● What you need to do: Give back all the data below exactly as it is shown.

Records from a collection:
◆ ◆ ◆ ◆
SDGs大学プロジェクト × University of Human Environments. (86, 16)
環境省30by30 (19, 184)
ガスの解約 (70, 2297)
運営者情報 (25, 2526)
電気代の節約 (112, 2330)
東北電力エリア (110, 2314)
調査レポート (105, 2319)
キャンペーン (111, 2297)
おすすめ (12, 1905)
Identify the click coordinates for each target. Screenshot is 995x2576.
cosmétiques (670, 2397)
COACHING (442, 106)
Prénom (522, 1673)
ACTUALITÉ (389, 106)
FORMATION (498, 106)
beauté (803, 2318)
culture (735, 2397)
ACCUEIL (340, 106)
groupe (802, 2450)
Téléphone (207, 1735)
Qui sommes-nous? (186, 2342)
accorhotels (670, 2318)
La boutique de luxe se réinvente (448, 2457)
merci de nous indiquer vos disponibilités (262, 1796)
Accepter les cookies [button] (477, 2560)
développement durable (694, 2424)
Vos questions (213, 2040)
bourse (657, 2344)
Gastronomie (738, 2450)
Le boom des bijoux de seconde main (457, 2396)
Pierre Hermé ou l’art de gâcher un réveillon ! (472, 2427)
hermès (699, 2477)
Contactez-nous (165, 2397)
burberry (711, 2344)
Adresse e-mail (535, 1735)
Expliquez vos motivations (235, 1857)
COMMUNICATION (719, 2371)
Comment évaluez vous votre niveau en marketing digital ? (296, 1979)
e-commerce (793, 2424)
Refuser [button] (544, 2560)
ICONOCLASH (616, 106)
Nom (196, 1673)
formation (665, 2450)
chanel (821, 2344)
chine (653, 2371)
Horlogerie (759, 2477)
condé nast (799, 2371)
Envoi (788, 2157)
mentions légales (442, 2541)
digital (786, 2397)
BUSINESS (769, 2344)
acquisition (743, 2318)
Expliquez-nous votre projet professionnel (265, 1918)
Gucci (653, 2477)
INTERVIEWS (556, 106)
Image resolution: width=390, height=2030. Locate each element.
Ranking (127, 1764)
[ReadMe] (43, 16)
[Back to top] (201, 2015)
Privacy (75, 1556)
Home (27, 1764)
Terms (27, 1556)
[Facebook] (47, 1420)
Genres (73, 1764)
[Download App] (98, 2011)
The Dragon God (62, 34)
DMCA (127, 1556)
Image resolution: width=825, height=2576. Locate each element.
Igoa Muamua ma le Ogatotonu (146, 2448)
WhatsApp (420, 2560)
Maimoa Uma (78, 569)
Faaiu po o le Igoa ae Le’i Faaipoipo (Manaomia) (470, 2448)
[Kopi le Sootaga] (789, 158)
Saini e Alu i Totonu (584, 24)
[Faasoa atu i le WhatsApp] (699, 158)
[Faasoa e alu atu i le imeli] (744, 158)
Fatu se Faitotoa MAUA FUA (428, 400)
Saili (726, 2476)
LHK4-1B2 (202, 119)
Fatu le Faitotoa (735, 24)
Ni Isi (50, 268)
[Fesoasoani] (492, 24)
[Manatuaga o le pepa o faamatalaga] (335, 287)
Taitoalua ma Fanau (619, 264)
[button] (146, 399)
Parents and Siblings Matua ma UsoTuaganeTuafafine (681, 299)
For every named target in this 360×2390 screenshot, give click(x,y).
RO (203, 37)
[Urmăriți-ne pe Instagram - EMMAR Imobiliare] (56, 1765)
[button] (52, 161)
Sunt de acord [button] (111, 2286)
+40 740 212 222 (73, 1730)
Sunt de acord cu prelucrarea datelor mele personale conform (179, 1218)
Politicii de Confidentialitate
◆ ◆ ◆ ◆
● Written solution:
SDGs大学プロジェクト × University of Human Environments. (86, 16)
環境省30by30 (19, 184)
ガスの解約 (70, 2297)
運営者情報 (25, 2526)
電気代の節約 (112, 2330)
東北電力エリア (110, 2314)
調査レポート (105, 2319)
キャンペーン (111, 2297)
おすすめ (12, 1905)
Identify the click coordinates for each target. Screenshot is 995x2576.
cosmétiques (670, 2397)
COACHING (442, 106)
Prénom (522, 1673)
ACTUALITÉ (389, 106)
FORMATION (498, 106)
beauté (803, 2318)
culture (735, 2397)
ACCUEIL (340, 106)
groupe (802, 2450)
Téléphone (207, 1735)
Qui sommes-nous? (186, 2342)
accorhotels (670, 2318)
La boutique de luxe se réinvente (448, 2457)
merci de nous indiquer vos disponibilités (262, 1796)
Accepter les cookies [button] (477, 2560)
développement durable (694, 2424)
Vos questions (213, 2040)
bourse (657, 2344)
Gastronomie (738, 2450)
Le boom des bijoux de seconde main (457, 2396)
Pierre Hermé ou l’art de gâcher un réveillon ! (472, 2427)
hermès (699, 2477)
Contactez-nous (165, 2397)
burberry (711, 2344)
Adresse e-mail (535, 1735)
Expliquez vos motivations (235, 1857)
COMMUNICATION (719, 2371)
Comment évaluez vous votre niveau en marketing digital ? (296, 1979)
e-commerce (793, 2424)
Refuser [button] (544, 2560)
ICONOCLASH (616, 106)
Nom (196, 1673)
formation (665, 2450)
chanel (821, 2344)
chine (653, 2371)
Horlogerie (759, 2477)
condé nast (799, 2371)
Envoi (788, 2157)
mentions légales (442, 2541)
digital (786, 2397)
BUSINESS (769, 2344)
acquisition (743, 2318)
Expliquez-nous votre projet professionnel (265, 1918)
Gucci (653, 2477)
INTERVIEWS (556, 106)
Image resolution: width=390, height=2030. Locate each element.
Ranking (127, 1764)
[ReadMe] (43, 16)
[Back to top] (201, 2015)
Privacy (75, 1556)
Home (27, 1764)
Terms (27, 1556)
[Facebook] (47, 1420)
Genres (73, 1764)
[Download App] (98, 2011)
The Dragon God (62, 34)
DMCA (127, 1556)
Image resolution: width=825, height=2576. Locate each element.
Igoa Muamua ma le Ogatotonu (146, 2448)
WhatsApp (420, 2560)
Maimoa Uma (78, 569)
Faaiu po o le Igoa ae Le’i Faaipoipo (Manaomia) (470, 2448)
[Kopi le Sootaga] (789, 158)
Saini e Alu i Totonu (584, 24)
[Faasoa atu i le WhatsApp] (699, 158)
[Faasoa e alu atu i le imeli] (744, 158)
Fatu se Faitotoa MAUA FUA (428, 400)
Saili (726, 2476)
LHK4-1B2 (202, 119)
Fatu le Faitotoa (735, 24)
Ni Isi (50, 268)
[Fesoasoani] (492, 24)
[Manatuaga o le pepa o faamatalaga] (335, 287)
Taitoalua ma Fanau (619, 264)
[button] (146, 399)
Parents and Siblings Matua ma UsoTuaganeTuafafine (681, 299)
For every named target in this 360×2390 screenshot, give click(x,y).
RO (203, 37)
[Urmăriți-ne pe Instagram - EMMAR Imobiliare] (56, 1765)
[button] (52, 161)
Sunt de acord [button] (111, 2286)
+40 740 212 222 (73, 1730)
Sunt de acord cu prelucrarea datelor mele personale conform (179, 1218)
Politicii de Confidentialitate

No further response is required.